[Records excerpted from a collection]
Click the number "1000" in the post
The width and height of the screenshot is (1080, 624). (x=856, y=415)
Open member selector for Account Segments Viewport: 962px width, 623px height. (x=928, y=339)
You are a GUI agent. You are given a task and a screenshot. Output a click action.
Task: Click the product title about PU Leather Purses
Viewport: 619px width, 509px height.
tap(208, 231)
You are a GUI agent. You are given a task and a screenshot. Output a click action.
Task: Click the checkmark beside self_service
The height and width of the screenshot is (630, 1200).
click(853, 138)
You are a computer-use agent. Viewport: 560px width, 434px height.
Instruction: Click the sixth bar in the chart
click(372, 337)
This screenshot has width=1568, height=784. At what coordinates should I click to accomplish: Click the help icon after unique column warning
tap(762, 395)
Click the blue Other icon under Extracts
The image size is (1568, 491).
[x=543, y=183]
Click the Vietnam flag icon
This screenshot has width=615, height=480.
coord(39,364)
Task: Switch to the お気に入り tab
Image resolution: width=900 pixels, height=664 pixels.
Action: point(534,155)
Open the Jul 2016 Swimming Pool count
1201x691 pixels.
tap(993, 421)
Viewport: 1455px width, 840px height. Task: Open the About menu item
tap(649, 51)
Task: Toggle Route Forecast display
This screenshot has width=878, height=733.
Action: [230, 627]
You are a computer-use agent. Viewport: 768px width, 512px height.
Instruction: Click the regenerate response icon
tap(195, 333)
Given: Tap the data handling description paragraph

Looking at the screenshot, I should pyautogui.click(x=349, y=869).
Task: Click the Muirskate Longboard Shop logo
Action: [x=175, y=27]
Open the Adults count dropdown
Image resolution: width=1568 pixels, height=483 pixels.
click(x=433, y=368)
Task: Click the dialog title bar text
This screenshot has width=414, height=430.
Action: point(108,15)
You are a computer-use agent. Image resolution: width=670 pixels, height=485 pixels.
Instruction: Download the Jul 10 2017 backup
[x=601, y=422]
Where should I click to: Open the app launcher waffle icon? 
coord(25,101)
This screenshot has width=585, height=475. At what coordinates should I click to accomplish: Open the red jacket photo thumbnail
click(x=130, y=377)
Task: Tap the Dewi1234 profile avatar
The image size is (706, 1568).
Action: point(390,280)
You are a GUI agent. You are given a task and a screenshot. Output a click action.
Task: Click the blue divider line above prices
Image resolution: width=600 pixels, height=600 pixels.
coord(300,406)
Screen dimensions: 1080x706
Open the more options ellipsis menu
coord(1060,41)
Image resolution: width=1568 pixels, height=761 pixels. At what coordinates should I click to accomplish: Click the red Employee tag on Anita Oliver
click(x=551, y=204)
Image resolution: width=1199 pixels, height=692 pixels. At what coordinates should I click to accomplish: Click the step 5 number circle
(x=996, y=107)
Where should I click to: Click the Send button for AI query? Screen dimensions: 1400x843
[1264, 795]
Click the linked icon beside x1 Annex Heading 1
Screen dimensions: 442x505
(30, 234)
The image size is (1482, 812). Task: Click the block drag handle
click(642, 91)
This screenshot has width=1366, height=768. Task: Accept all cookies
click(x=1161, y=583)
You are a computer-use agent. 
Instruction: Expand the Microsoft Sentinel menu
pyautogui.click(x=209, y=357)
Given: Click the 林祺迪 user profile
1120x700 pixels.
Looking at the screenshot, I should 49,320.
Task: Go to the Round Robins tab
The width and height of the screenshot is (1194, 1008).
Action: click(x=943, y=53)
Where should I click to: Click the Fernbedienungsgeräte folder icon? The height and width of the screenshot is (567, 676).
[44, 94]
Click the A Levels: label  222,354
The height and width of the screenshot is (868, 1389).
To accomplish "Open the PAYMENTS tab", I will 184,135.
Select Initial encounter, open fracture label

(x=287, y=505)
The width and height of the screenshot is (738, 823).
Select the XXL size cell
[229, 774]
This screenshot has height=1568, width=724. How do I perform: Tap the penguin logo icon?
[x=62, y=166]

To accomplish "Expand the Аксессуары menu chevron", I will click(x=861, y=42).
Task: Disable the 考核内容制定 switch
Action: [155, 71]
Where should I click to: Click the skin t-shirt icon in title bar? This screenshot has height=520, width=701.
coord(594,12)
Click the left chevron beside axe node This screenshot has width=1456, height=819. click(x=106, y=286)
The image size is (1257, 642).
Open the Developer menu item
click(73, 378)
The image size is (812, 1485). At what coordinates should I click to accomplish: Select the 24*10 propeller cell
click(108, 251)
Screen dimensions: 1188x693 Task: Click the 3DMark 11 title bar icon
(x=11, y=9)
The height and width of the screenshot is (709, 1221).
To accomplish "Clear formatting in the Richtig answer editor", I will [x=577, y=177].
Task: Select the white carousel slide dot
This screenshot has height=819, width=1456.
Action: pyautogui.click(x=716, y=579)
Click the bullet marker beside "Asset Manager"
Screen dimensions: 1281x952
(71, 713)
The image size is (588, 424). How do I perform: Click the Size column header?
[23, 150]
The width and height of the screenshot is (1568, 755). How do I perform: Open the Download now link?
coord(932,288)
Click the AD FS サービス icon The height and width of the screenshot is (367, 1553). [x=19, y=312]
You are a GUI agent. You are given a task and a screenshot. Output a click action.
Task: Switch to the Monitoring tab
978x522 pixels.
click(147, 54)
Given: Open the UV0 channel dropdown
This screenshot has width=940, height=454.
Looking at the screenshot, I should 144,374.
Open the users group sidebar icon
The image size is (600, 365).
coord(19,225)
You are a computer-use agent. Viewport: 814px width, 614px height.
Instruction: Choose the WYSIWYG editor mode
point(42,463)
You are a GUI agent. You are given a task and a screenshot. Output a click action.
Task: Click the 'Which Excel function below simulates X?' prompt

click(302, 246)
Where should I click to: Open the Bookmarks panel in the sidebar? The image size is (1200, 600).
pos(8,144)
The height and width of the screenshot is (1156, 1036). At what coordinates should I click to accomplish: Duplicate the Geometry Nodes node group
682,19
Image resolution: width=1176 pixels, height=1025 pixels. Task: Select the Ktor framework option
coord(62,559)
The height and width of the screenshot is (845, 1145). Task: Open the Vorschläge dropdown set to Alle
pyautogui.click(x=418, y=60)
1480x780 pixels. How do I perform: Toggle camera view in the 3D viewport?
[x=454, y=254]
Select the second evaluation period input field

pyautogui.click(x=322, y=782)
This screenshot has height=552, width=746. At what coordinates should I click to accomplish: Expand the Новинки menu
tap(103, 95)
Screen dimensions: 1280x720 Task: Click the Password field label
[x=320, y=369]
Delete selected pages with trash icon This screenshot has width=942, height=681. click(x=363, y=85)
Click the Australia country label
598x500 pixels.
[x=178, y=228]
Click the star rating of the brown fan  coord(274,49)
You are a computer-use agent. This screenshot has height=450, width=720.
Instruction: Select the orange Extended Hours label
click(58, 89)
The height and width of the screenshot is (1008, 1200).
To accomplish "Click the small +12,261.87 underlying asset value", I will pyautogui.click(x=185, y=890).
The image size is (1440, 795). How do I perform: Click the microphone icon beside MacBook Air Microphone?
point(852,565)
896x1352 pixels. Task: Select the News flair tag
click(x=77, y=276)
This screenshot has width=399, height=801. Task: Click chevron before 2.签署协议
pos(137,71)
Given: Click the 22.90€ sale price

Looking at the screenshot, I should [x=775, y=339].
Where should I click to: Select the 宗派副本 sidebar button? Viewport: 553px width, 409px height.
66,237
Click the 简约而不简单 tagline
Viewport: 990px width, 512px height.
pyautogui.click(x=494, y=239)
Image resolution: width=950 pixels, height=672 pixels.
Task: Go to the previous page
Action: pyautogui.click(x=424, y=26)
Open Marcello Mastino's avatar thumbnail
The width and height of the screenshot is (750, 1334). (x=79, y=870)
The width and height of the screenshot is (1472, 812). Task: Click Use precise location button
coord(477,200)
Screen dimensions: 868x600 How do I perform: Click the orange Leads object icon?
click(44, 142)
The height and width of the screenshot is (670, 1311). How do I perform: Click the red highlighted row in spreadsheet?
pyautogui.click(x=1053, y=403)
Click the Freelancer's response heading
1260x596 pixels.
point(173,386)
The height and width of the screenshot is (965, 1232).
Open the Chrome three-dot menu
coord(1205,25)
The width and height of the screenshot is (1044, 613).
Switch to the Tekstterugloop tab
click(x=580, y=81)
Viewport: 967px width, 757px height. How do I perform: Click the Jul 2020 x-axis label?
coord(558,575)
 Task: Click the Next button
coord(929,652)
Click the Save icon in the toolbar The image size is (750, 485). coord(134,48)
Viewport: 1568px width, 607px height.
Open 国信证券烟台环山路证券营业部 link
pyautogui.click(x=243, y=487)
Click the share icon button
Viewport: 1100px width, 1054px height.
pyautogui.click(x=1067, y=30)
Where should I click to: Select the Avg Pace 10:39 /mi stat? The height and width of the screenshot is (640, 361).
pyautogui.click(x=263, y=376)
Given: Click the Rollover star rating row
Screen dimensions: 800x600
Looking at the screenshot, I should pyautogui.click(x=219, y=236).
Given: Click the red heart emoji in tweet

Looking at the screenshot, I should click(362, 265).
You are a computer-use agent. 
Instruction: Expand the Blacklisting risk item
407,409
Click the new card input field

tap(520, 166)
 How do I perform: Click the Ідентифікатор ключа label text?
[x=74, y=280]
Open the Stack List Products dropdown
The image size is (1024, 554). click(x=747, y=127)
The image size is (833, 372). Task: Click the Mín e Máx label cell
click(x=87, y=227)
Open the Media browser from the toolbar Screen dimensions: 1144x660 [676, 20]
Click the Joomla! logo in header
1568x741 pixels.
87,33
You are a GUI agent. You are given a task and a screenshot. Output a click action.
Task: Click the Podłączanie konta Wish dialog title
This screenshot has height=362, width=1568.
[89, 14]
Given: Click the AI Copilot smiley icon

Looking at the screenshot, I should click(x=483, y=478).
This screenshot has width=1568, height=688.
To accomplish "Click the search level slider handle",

Work request>
Return word for word the lines above from the line with "The height and width of the screenshot is (965, 1232)." to the line with "This screenshot has width=1568, height=688.", including both and leaving out all others.

Response area>
The height and width of the screenshot is (965, 1232).
Open the Chrome three-dot menu
coord(1205,25)
The width and height of the screenshot is (1044, 613).
Switch to the Tekstterugloop tab
click(x=580, y=81)
Viewport: 967px width, 757px height. How do I perform: Click the Jul 2020 x-axis label?
coord(558,575)
 Task: Click the Next button
coord(929,652)
Click the Save icon in the toolbar The image size is (750, 485). coord(134,48)
Viewport: 1568px width, 607px height.
Open 国信证券烟台环山路证券营业部 link
pyautogui.click(x=243, y=487)
Click the share icon button
Viewport: 1100px width, 1054px height.
pyautogui.click(x=1067, y=30)
Where should I click to: Select the Avg Pace 10:39 /mi stat? The height and width of the screenshot is (640, 361).
pyautogui.click(x=263, y=376)
Given: Click the Rollover star rating row
Screen dimensions: 800x600
Looking at the screenshot, I should pyautogui.click(x=219, y=236).
Given: Click the red heart emoji in tweet

Looking at the screenshot, I should click(362, 265).
You are a computer-use agent. 
Instruction: Expand the Blacklisting risk item
407,409
Click the new card input field

tap(520, 166)
 How do I perform: Click the Ідентифікатор ключа label text?
[x=74, y=280]
Open the Stack List Products dropdown
The image size is (1024, 554). click(x=747, y=127)
The image size is (833, 372). Task: Click the Mín e Máx label cell
click(x=87, y=227)
Open the Media browser from the toolbar Screen dimensions: 1144x660 [676, 20]
Click the Joomla! logo in header
1568x741 pixels.
87,33
You are a GUI agent. You are given a task and a screenshot. Output a click action.
Task: Click the Podłączanie konta Wish dialog title
This screenshot has height=362, width=1568.
[89, 14]
Given: Click the AI Copilot smiley icon

Looking at the screenshot, I should click(x=483, y=478).
This screenshot has width=1568, height=688.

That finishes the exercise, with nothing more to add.